Return the records verbatim.

[Records from a dataset]
○ ○ ○ ○ ○
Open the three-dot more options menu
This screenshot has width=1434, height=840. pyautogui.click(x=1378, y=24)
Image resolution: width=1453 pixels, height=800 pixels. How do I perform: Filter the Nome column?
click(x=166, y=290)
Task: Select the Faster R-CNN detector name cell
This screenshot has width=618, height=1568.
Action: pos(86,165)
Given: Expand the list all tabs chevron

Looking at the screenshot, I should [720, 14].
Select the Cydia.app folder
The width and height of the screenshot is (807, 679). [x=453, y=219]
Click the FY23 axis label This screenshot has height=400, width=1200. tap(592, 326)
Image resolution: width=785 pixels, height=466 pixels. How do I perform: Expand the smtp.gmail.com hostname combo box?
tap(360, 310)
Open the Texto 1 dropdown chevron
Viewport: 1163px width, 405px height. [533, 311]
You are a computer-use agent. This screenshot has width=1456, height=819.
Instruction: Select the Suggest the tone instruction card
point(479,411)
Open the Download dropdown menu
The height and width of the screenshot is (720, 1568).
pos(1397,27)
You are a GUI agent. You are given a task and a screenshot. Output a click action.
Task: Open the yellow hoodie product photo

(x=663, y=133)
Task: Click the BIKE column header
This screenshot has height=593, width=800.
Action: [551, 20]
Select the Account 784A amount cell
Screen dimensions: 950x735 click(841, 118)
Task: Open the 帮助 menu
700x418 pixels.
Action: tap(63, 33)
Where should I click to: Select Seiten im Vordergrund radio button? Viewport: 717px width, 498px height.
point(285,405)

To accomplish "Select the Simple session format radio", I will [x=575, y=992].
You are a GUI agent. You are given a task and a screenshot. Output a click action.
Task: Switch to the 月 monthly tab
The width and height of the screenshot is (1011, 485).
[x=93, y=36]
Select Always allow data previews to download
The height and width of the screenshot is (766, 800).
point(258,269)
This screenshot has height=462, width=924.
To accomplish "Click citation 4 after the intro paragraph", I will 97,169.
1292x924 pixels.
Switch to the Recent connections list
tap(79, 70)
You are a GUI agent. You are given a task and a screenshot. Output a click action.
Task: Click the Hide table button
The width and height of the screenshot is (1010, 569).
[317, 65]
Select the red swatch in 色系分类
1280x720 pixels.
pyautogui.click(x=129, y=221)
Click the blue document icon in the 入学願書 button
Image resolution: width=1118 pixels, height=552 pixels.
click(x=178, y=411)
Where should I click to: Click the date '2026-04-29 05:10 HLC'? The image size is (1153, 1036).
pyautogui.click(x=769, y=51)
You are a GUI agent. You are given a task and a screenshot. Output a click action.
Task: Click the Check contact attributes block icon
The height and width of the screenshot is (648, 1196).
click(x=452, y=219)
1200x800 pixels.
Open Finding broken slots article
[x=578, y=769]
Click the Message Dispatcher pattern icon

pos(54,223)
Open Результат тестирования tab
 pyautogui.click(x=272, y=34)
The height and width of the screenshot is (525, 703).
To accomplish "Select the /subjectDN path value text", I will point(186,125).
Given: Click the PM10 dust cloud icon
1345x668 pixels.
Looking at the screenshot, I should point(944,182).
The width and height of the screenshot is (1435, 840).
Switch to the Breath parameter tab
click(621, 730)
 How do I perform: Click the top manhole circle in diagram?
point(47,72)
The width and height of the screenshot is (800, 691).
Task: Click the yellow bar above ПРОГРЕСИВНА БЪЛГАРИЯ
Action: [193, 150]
○ ○ ○ ○ ○
Answer for this exercise:
Open the three-dot more options menu
This screenshot has width=1434, height=840. pyautogui.click(x=1378, y=24)
Image resolution: width=1453 pixels, height=800 pixels. How do I perform: Filter the Nome column?
click(x=166, y=290)
Task: Select the Faster R-CNN detector name cell
This screenshot has width=618, height=1568.
Action: pos(86,165)
Given: Expand the list all tabs chevron

Looking at the screenshot, I should [720, 14].
Select the Cydia.app folder
The width and height of the screenshot is (807, 679). [x=453, y=219]
Click the FY23 axis label This screenshot has height=400, width=1200. tap(592, 326)
Image resolution: width=785 pixels, height=466 pixels. How do I perform: Expand the smtp.gmail.com hostname combo box?
tap(360, 310)
Open the Texto 1 dropdown chevron
Viewport: 1163px width, 405px height. [533, 311]
You are a computer-use agent. This screenshot has width=1456, height=819.
Instruction: Select the Suggest the tone instruction card
point(479,411)
Open the Download dropdown menu
The height and width of the screenshot is (720, 1568).
pos(1397,27)
You are a GUI agent. You are given a task and a screenshot. Output a click action.
Task: Open the yellow hoodie product photo

(x=663, y=133)
Task: Click the BIKE column header
This screenshot has height=593, width=800.
Action: [551, 20]
Select the Account 784A amount cell
Screen dimensions: 950x735 click(841, 118)
Task: Open the 帮助 menu
700x418 pixels.
Action: tap(63, 33)
Where should I click to: Select Seiten im Vordergrund radio button? Viewport: 717px width, 498px height.
point(285,405)

To accomplish "Select the Simple session format radio", I will [x=575, y=992].
You are a GUI agent. You are given a task and a screenshot. Output a click action.
Task: Switch to the 月 monthly tab
The width and height of the screenshot is (1011, 485).
[x=93, y=36]
Select Always allow data previews to download
The height and width of the screenshot is (766, 800).
point(258,269)
This screenshot has height=462, width=924.
To accomplish "Click citation 4 after the intro paragraph", I will 97,169.
1292x924 pixels.
Switch to the Recent connections list
tap(79, 70)
You are a GUI agent. You are given a task and a screenshot. Output a click action.
Task: Click the Hide table button
The width and height of the screenshot is (1010, 569).
[317, 65]
Select the red swatch in 色系分类
1280x720 pixels.
pyautogui.click(x=129, y=221)
Click the blue document icon in the 入学願書 button
Image resolution: width=1118 pixels, height=552 pixels.
click(x=178, y=411)
Where should I click to: Click the date '2026-04-29 05:10 HLC'? The image size is (1153, 1036).
pyautogui.click(x=769, y=51)
You are a GUI agent. You are given a task and a screenshot. Output a click action.
Task: Click the Check contact attributes block icon
The height and width of the screenshot is (648, 1196).
click(x=452, y=219)
1200x800 pixels.
Open Finding broken slots article
[x=578, y=769]
Click the Message Dispatcher pattern icon

pos(54,223)
Open Результат тестирования tab
 pyautogui.click(x=272, y=34)
The height and width of the screenshot is (525, 703).
To accomplish "Select the /subjectDN path value text", I will point(186,125).
Given: Click the PM10 dust cloud icon
1345x668 pixels.
Looking at the screenshot, I should point(944,182).
The width and height of the screenshot is (1435, 840).
Switch to the Breath parameter tab
click(621, 730)
 How do I perform: Click the top manhole circle in diagram?
point(47,72)
The width and height of the screenshot is (800, 691).
Task: Click the yellow bar above ПРОГРЕСИВНА БЪЛГАРИЯ
Action: [193, 150]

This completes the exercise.